The Los Angeles Times reports that “the [anti-Latino] emotions unleashed” by a 2006 immigration raid in Grand Island, Nebraska “would soon find a new target — Sudanese and Somalis attracted by the promise of work at the meatpacking plant.”
“President Barack Obama touted education among his top priorities in his first State of the Union address, proposing a $10,000 higher-education tax credit for families and debt forgiveness for people who have been repaying their college loans for at least 20 years.”
House Financial Services Committee Chairman Barney Frank (D-MA) told the Financial Times that President Obama’s proposals to rein in Wall Street “could be enacted into law within six months.”
The watchdog group Texans for Public Justice “issued a scathing analysis Wednesday of Gov. Rick Perry’s much-ballyhooed jobs program, saying the governor exaggerated its success and noting that a third of the 54,000 jobs he said have been created since 2003 are actually unfulfilled employment pledges.”
Secretary Clinton is attending an international conference on Afghanistan in London today, where 70 nations plan “to dwell on efforts to lure moderate Afghan fighters away from the Taliban with offers of jobs and housing to and hasten the handover of security responsibilities from foreign to Afghan forces.”
There are signs of a revival in Port-au-Prince, “as Haitians restarted factory assembly lines, visited their barbers, sought replacement cellphones and even picked up their dry cleaning.”
“Yemen pledged Wednesday to implement broad political and economic reforms in exchange for a package of long-term development and security assistance from countries concerned that it could become a permanent base for international terrorist operations.”

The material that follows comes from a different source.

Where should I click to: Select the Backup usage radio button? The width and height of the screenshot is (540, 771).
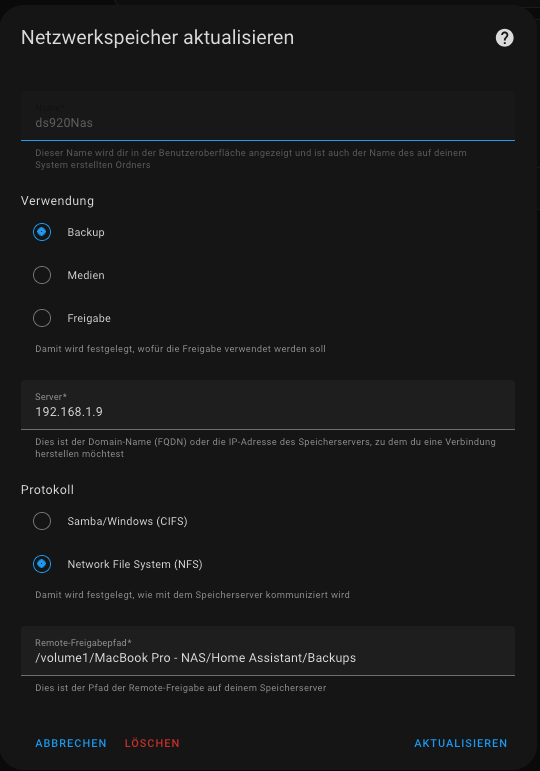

“There is no way to save health care reform until everyone realizes there is no way to save health care reform,” write Sheri and Allan Rivlin. “Then it’s easy.”
The Conference of Catholic Bishops urges the President and Congress to pass the reform bill. They decry the status quo as a “moral and policy failure that leaves tens of millions of our brothers and sisters without access to health care.”
The New York Times discusses reform’s prospects in light of Speaker Pelosi’s suggestion “that the Senate would have to take the next step and make substantial changes to its bill before the House would act again.”
Climate change caused by mankind “will release extra heat-trapping gases stored in nature into the atmosphere in a small spur to global warming,” but this feedback “on top of industrial emissions building up in the atmosphere will be less severe than suggested by some recent studies.”
A new report finds “significant potential for job creation and revenue growth in the Midwest over the next five years from the manufacture of three low-carbon technologies,” including 100,000 new jobs and additional market revenues of up to $12 billion.
Australia faces “a possible 300 percent increase in extreme bushfires by 2050 unless world leaders can agree to dramatically cut greenhouse gas emissions,” a new report said today.